Some of the things I liked least:
– All the crashes. I don’t know whether it was poor course planning that put too many turns near the ends of bunch sprints, or pack nervousness because without any early mountains or time trials, there wasn’t any big time divisions yet.
– The new time limits on the team time trial. Ok, maybe that’s because I was rooting for Lance Armstrong and under the old rules he would have had a minute more advantage early on than he did. But I feel that if you ride a minute faster than the other guys, then the GC times should reflect that.
– The crowds interfering with the riders. I could see the gendarmes working hard to keep people under control, but more than once I saw a rider have to shove somebody out of the way. One time Kloden shoved a guy running along side with a German flag who was interfering with him and Ullrich.

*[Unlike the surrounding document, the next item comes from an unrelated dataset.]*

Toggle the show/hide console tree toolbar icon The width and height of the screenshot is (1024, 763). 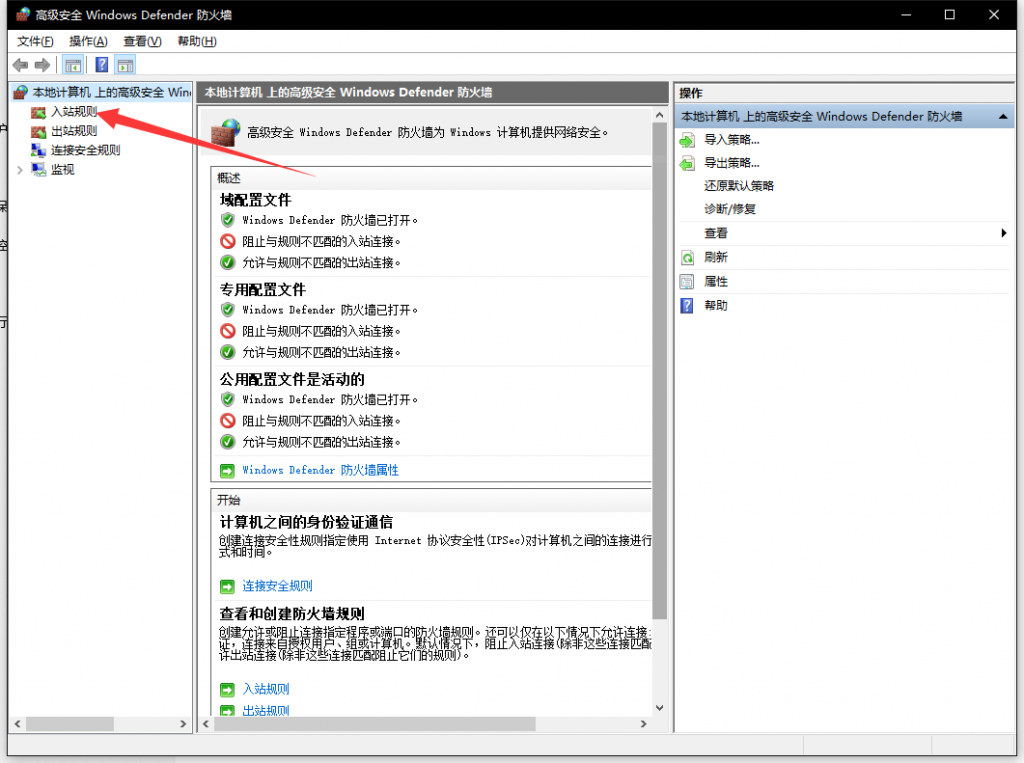coord(73,65)
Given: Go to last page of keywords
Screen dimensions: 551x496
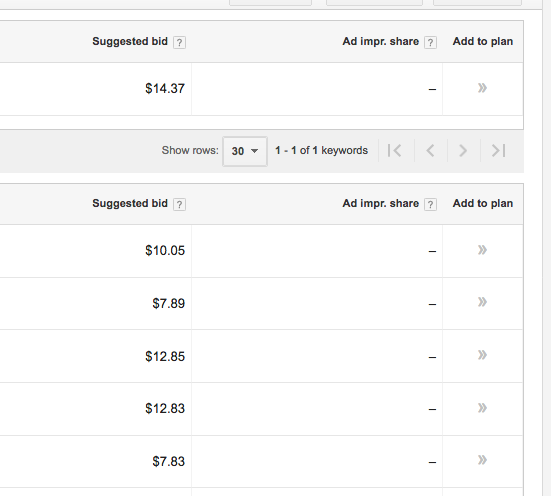Looking at the screenshot, I should pos(499,150).
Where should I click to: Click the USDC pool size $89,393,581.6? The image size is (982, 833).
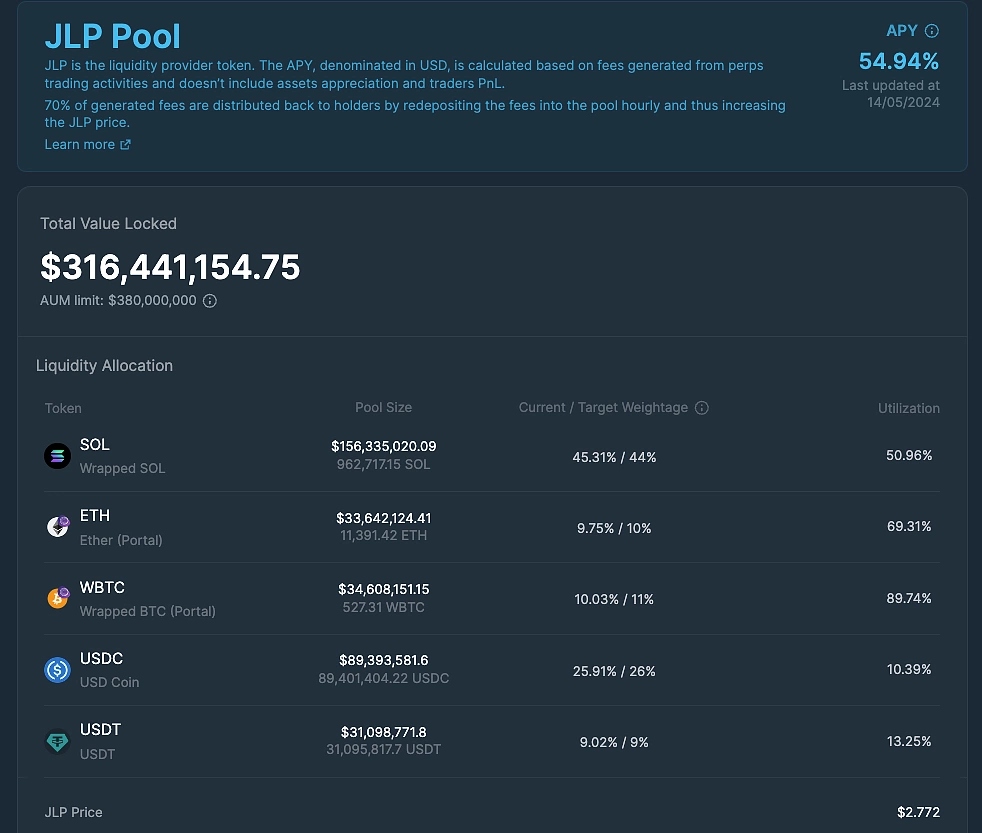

– Bob Roll’s pronunciation of “Tour DAY France”. It’s “tour duh fraunce”, dumbass. It’s funny, because weird hand jestures and all, Roll is a pretty decent commentator, but his pronounciation of french words sends a shiver down my back. I even discovered that one cycling news site had reference to the “Bob Roll Drinking Game” where everybody had to drink when he says “Tour DAY France”.
Read over Vicki’s shoulder my LJ with my report of being on the Rue de Rivoli on Sunday as the peloton rolled by.
Do you think that Kloden came out as the head of the CSC team?
Read over Vicki’s shoulder my LJ with my report of being on the Rue de Rivoli on Sunday as the peloton rolled by.
She’s been sending them to me. Or you could try friending my LJ account (ptomblin_lj) so I could read them directly.
Do you think that Kloden came out as the head of the CSC team?
If his team (T-Mobile, but you knew that) doesn’t make him the head of the team soon, I bet he goes hunting for a new team.
I bet that would be embarrassing for the major German team to not have the German champion.
Andreas Klöden and Jan Ullrich are close friends – some time Andreas actually lived in Jans house. There won’t be much discussion between those two riders about who is leader and who not. So I don’t think he will go hunting for another team. Maybe Vinokourov will do – because now he is third in line, because Klöde is a much better timetrial rider than he is.
With CSC I hope that Basso stays there – Riis has a very good hand in building fighters and I think he can fix the last bugs in Bassos style (like Basso keeping his head in time trials the wrong angle).
On the other hand I would be quite happy if Ullrich would go to another team – mostly because I can’t stand Walter Godefroot. I think that his “dominance thinking” is the biggest problem with T-Mobile. Let Jan Ullrich run as a underdog or without the pressure and he performs _much_ better than under the pressure Godefroot put’s on hime. We could see that last year when Ullrich rode for Bianchi and this year after Ullrich wasn’t a competitor for the tour victory any more. Ullrich with Gerolsteiner or CSC for example would be quite fun, because I think Riis or Holtz could shape him much better than Godefroot can.